Cependant, nous sommes encore loin des chiffres calculés pour la seule ville de Stuttgart au tableau 2 (11941 Pi*MZ, 110 Pi*ZZ), ce qui souligne une fois de plus la problématique des cas non détectés et du sous-diagnostic.
Le portrait type que de nombreux collègues associent au DAAT est celui d’un patient répondant aux caractéristiques suivantes: «un homme de 50 ans, fumeur et avec emphysème». D’une part, cette image est erronée et, d’autre part, elle contribue au sous-diagnostic du DAAT. Dans notre collectif, 50% ont moins de 52 ans (âge médian), 59% sont de sexe féminin et plus de 55% ont reçu un diagnostic d’asthme. Le diagnostic «classique» de BPCO/emphysème n’est présent que chez 15% de nos patients atteints de DAAT.17
Dépistage du DAAT – Mission de prévention
Il existe deux approches différentes pour l’évaluation d’un DAAT. L’«équipe des cas graves» a pour objectif d’identifier les patients atteints de maladies pulmonaires attribuables à un DAAT grave (en règle générale, Pi*ZZ) et d’amorcer un traitement de substitution hebdomadaire par voie IV.

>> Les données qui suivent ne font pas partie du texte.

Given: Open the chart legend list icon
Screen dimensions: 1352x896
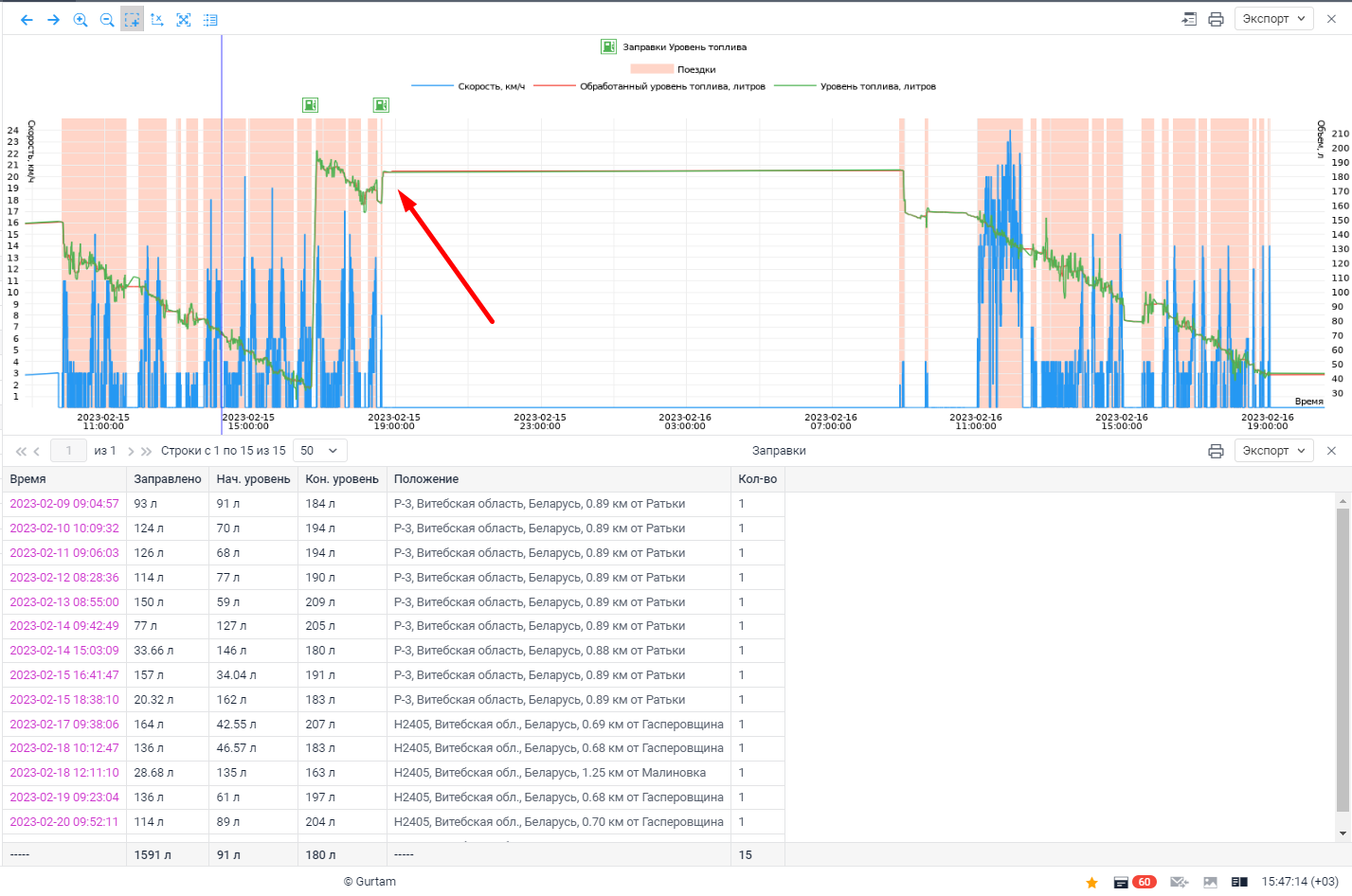Looking at the screenshot, I should coord(210,20).
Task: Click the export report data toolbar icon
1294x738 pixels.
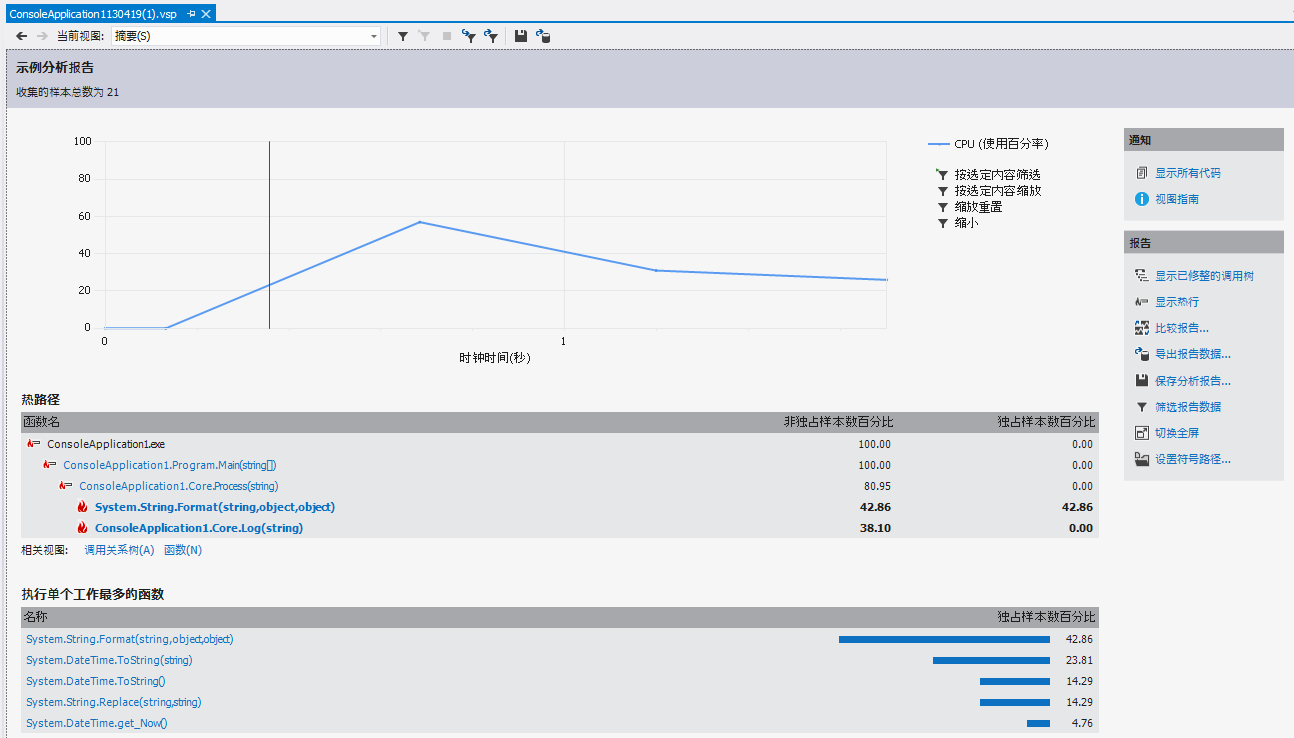Action: 543,36
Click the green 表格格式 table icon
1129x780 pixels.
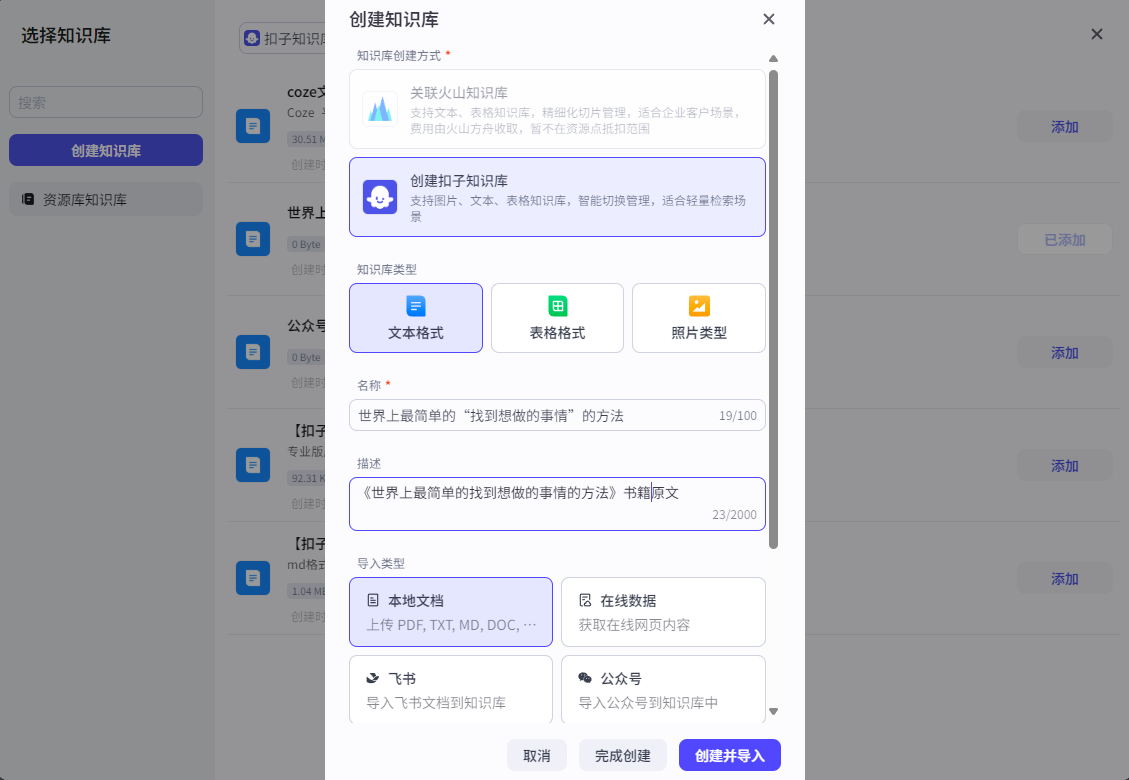pyautogui.click(x=557, y=306)
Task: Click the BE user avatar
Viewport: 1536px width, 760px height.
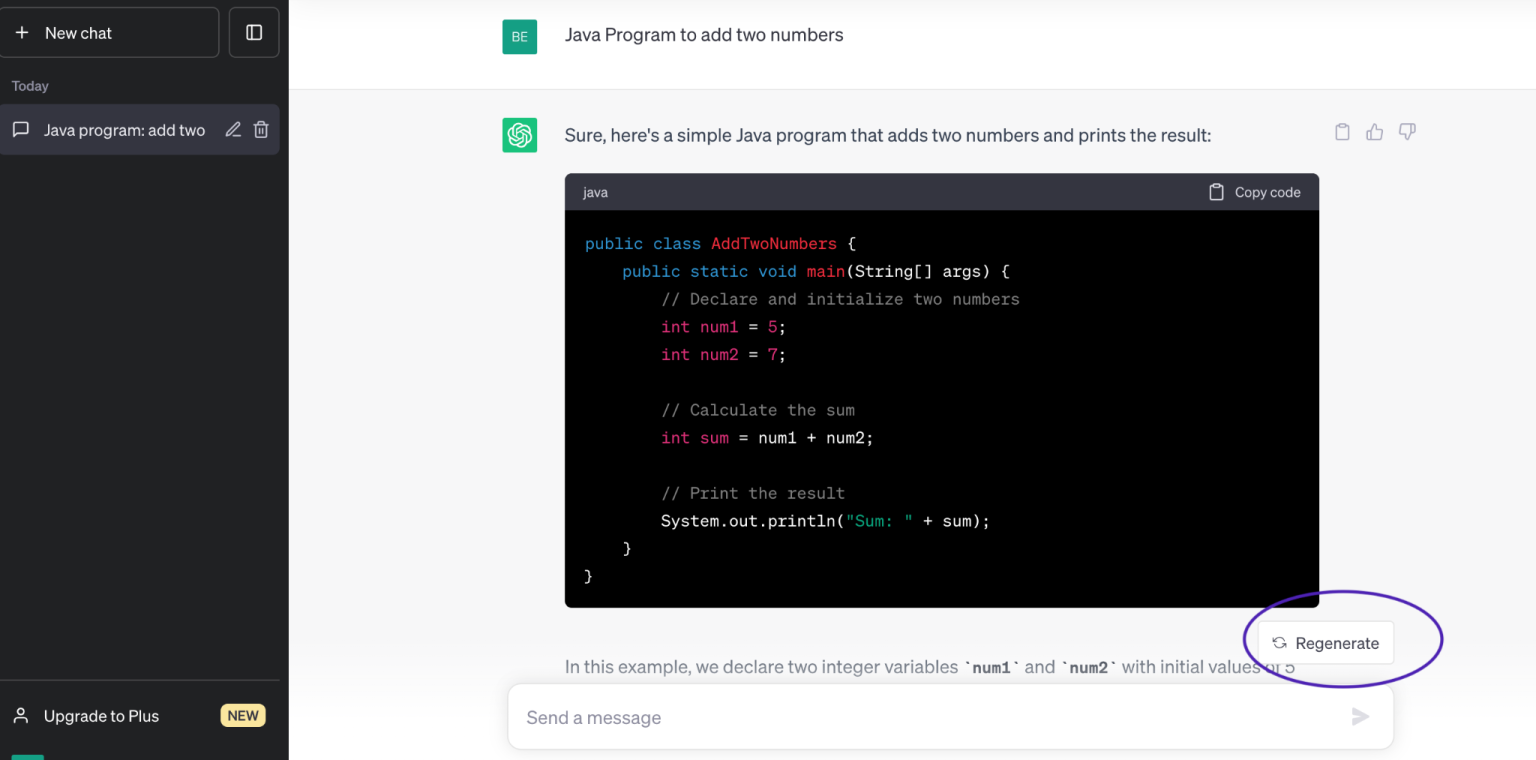Action: (519, 36)
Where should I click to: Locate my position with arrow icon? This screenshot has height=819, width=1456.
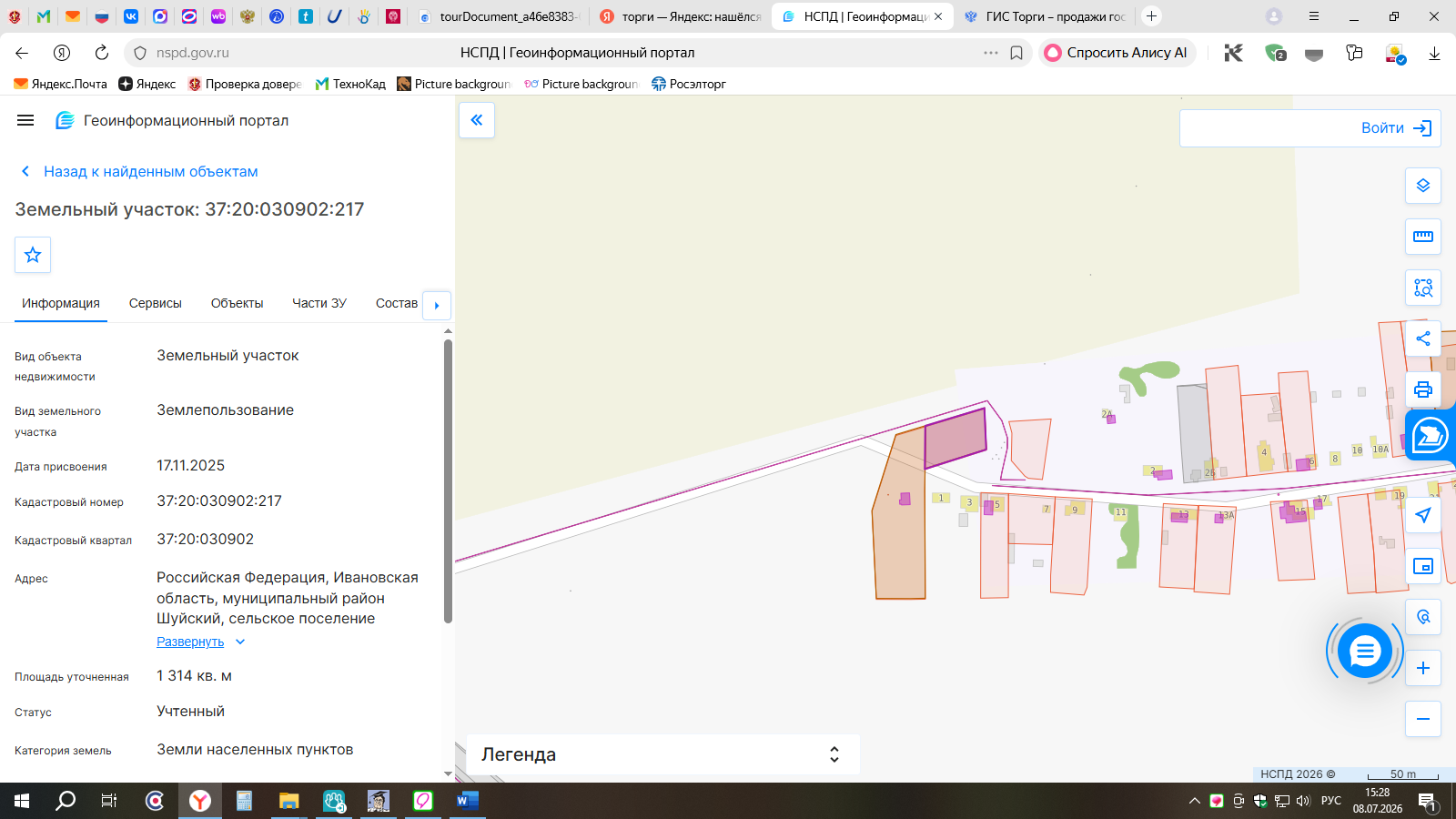point(1423,515)
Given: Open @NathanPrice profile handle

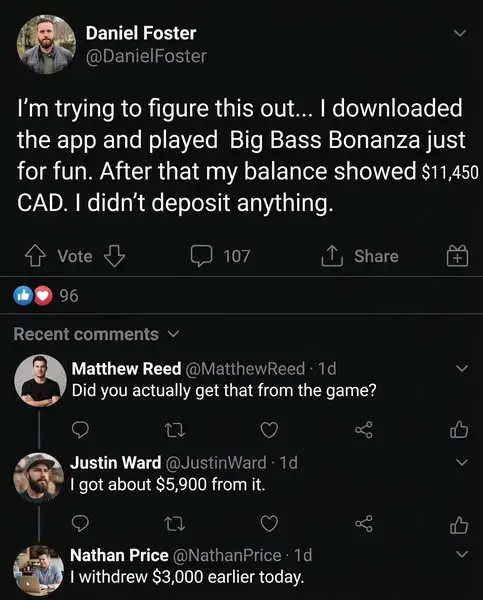Looking at the screenshot, I should pos(227,555).
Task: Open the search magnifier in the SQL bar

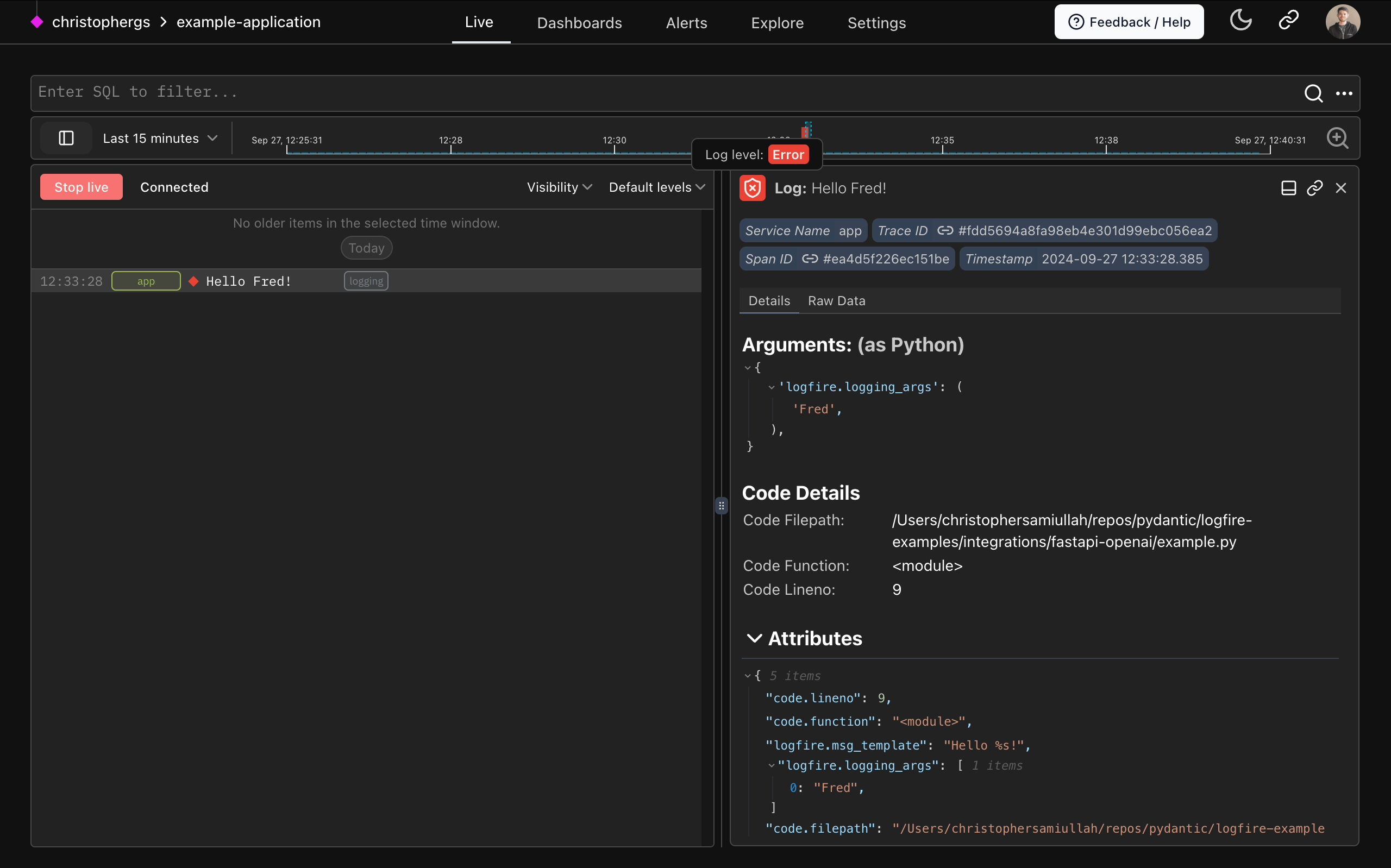Action: coord(1313,93)
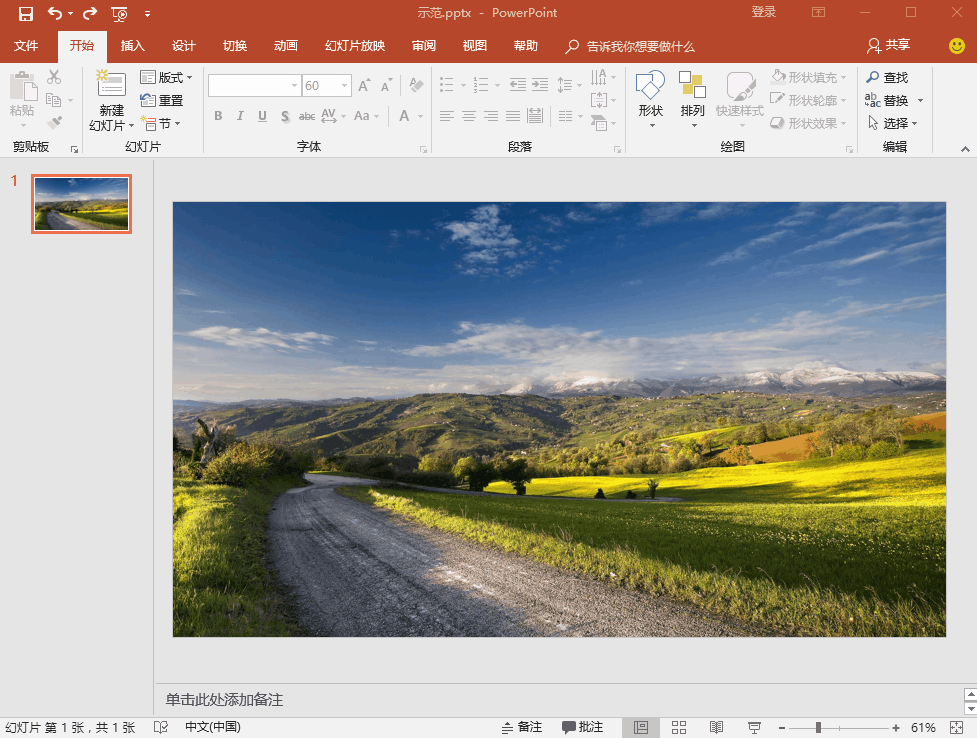The width and height of the screenshot is (977, 738).
Task: Start slide show from status bar icon
Action: [752, 727]
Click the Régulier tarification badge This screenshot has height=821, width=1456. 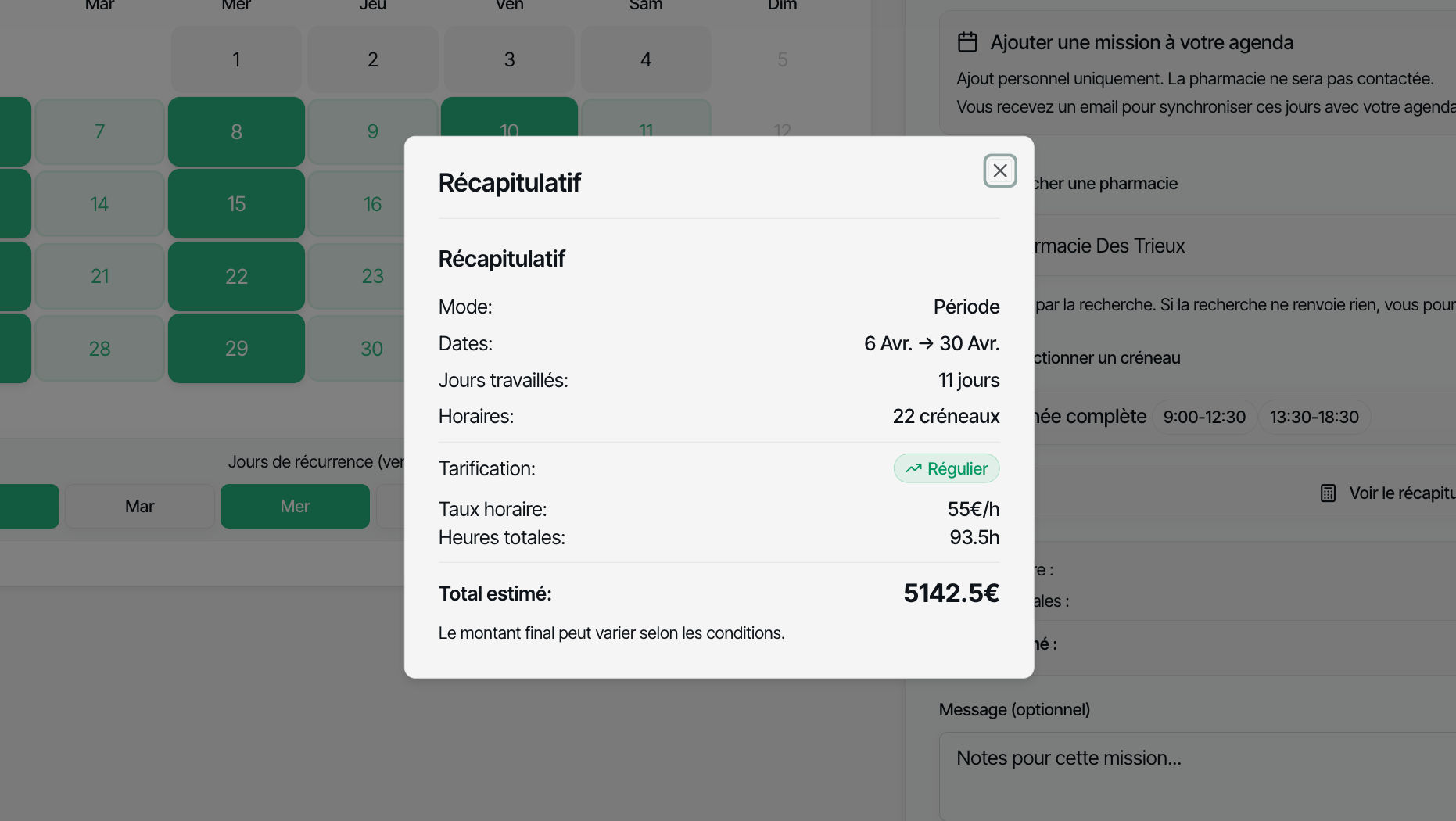pos(946,468)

L’«équipe de prévention» souhaite détecter non seulement les maladies graves liées à la carence, mais aussi les altérations génétiques moins graves (comme Pi*MZ) – idéalement avant l’apparition de lésions pulmonaires ou hépatiques irréversibles, et traiter ces patients «à risque» de manière optimale en modifiant leur mode de vie (choix professionnel, abstinence du tabac, évitement/réduction des substances pneumotoxiques ou hépatotoxiques, régulation du poids, exercice physique, traitement de l’asthme et des allergies), en assurant un suivi régulier et en proposant un traitement adéquat, afin de réduire également le risque d’apparition future de lésions organiques. Les porteurs de gènes hétérozygotes présentent également un risque pulmonaire et hépatique, ainsi qu’un risque de maladie, comme la vascularite, les calculs biliaires ou la BPCO, en raison de facteurs génétiques concomitants ou d’influences environnementales.2 Ainsi, un odds ratio accru de 2,31 (1,60–3,35) a été trouvé pour l’apparition de BPCO chez les patients porteurs du génotype MZ par rapport aux patients porteurs du génotype MM.11
Si le DAAT n’est diagnostiqué que lorsque les poumons ou le foie présentent des lésions organiques, il est déjà trop tard. La «mission» de notre centre de référence pour le DAAT est de ne pas attendre pour détecter le DAAT qu’un patient de 47 ans avec un statut homozygote présentent un VEMS de 24% de la valeur théorique et une capacité de diffusion du monoxyde de carbone (DLCO) de 41% de la valeur théorique en raison du tabagisme par inhalation. Selon notre expérience, les avantages d’une détection précoce du DAAT l’emportent sur les inconvénients potentiels (Tab. 3). En présence d’un DAAT, les membres de la famille, le partenaire et les propres enfants devraient être inclus dans le conseil génétique (spécialisé) et, le cas échéant, être également testés.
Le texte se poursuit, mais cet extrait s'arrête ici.